Tools and usage

We will now discuss some of the most well-known tools and libraries in Java that are used in various NLP and text mining applications.

Mallet

Mallet is a Machine Learning toolkit for text written in Java, which comes with several natural language processing libraries, including those some for document classification, sequence tagging, and topic modeling, as well as various Machine Learning algorithms. It is open source, released under CPL. Mallet exposes an extensive API (see the following screenshots) to create and configure sequences of "pipes" for pre-processing, vectorizing, feature selection, and so on, as well as to extend implementations of classification and clustering algorithms, plus a host of other text analytics and Machine Learning capabilities.

Mallet
Mallet

KNIME

KNIME is an open platform for analytics with Open GL licensing with a number of powerful tools for conducting all aspects of data science. The Text Processing module is available for separate download from KNIME Labs. KNIME has an intuitive drag and drop UI with downloadable examples available from their workflow server.
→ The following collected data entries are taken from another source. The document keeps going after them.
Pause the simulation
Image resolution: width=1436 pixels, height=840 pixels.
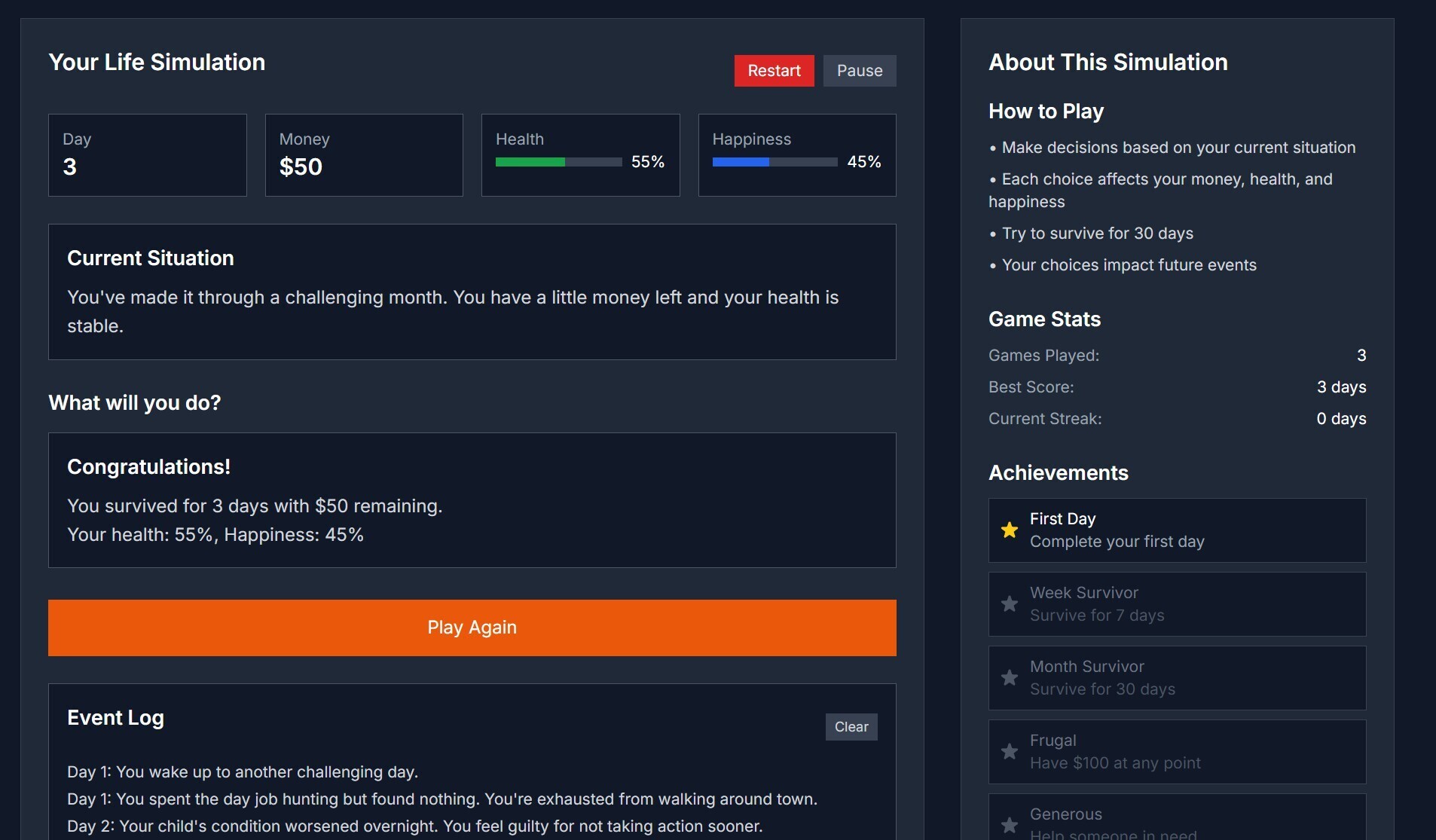pyautogui.click(x=859, y=71)
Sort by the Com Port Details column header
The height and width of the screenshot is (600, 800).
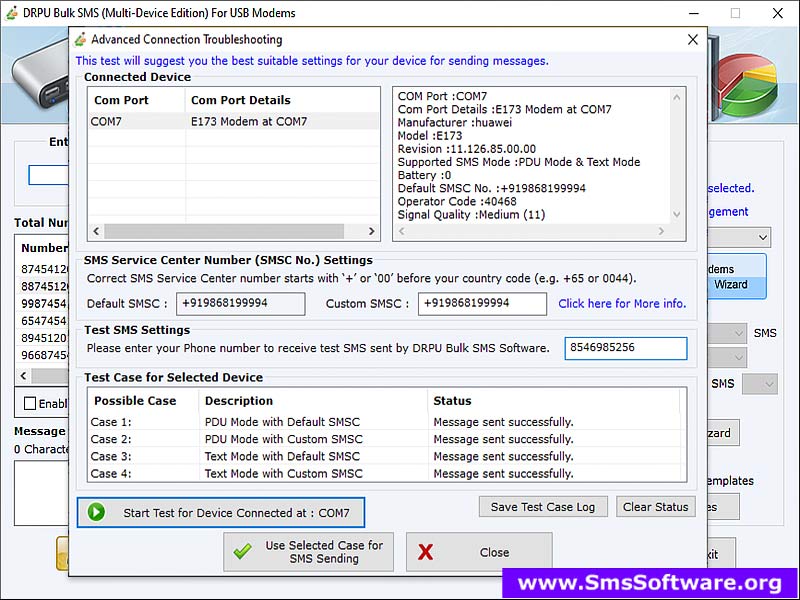241,100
The platform includes a Node repository that contains all the necessary tools to compose your workflow with a convenient nesting of nodes that can easily be reused by copying and pasting. The execution of the workflows is simple. Debugging errors can take some getting used to, so our recommendation is to take the text mining example, use a different dataset as input, and make the workflow execute without errors. This is the quickest way to get familiar with the platform.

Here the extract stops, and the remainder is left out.